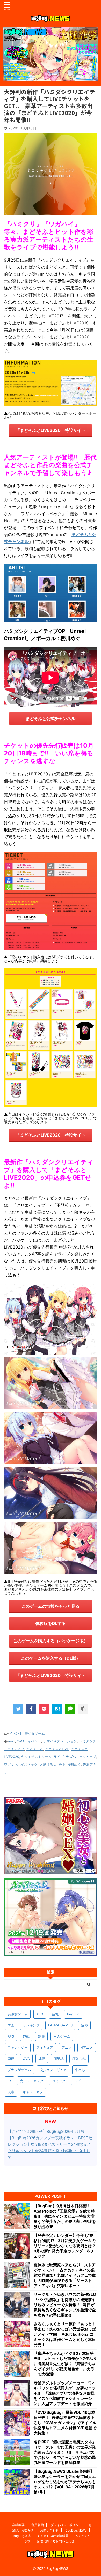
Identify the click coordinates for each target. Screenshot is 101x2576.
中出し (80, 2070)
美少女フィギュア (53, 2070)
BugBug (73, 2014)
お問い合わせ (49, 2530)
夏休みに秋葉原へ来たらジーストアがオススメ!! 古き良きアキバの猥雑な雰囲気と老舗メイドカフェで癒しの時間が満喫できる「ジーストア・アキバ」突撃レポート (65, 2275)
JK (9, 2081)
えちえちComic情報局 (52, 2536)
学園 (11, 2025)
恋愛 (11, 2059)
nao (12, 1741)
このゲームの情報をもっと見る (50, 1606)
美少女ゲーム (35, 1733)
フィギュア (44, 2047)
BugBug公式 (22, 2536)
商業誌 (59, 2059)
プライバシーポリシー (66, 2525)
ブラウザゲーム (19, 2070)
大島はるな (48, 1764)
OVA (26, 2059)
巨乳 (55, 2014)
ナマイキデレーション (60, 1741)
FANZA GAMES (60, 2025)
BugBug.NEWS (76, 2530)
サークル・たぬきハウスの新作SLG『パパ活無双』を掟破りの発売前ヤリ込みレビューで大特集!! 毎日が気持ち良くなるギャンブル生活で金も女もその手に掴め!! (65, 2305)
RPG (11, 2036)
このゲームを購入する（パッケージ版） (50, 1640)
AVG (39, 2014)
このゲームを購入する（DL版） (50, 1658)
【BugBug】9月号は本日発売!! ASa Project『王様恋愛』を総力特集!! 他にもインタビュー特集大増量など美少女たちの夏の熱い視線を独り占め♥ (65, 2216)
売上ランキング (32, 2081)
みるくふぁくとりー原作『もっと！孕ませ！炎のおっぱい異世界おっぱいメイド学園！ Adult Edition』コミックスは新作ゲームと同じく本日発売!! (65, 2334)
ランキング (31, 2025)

=====

* **Brief**
Reproduce each entry exactly, without the pictures.

* **Written solution**
Identify the click coordinates for each target. Screenshot is 101x2576.
中出し (80, 2070)
美少女フィギュア (53, 2070)
BugBug (73, 2014)
お問い合わせ (49, 2530)
夏休みに秋葉原へ来たらジーストアがオススメ!! 古き良きアキバの猥雑な雰囲気と老舗メイドカフェで癒しの時間が満喫できる「ジーストア・アキバ」突撃レポート (65, 2275)
JK (9, 2081)
えちえちComic情報局 (52, 2536)
学園 (11, 2025)
恋愛 (11, 2059)
nao (12, 1741)
このゲームの情報をもっと見る (50, 1606)
美少女ゲーム (35, 1733)
フィギュア (44, 2047)
BugBug公式 (22, 2536)
商業誌 (59, 2059)
プライバシーポリシー (66, 2525)
ブラウザゲーム (19, 2070)
大島はるな (48, 1764)
OVA (26, 2059)
巨乳 (55, 2014)
ナマイキデレーション (60, 1741)
FANZA GAMES (60, 2025)
BugBug.NEWS (76, 2530)
サークル・たぬきハウスの新作SLG『パパ活無双』を掟破りの発売前ヤリ込みレビューで大特集!! 毎日が気持ち良くなるギャンブル生活で金も女もその手に掴め!! (65, 2305)
RPG (11, 2036)
このゲームを購入する（パッケージ版） (50, 1640)
AVG (39, 2014)
このゲームを購入する（DL版） (50, 1658)
【BugBug】9月号は本日発売!! ASa Project『王様恋愛』を総力特集!! 他にもインタビュー特集大増量など美少女たちの夏の熱い視線を独り占め♥ (65, 2216)
売上ランキング (32, 2081)
みるくふぁくとりー原作『もっと！孕ませ！炎のおっぱい異世界おっぱいメイド学園！ Adult Edition』コミックスは新作ゲームと同じく本日発売!! (65, 2334)
ランキング (31, 2025)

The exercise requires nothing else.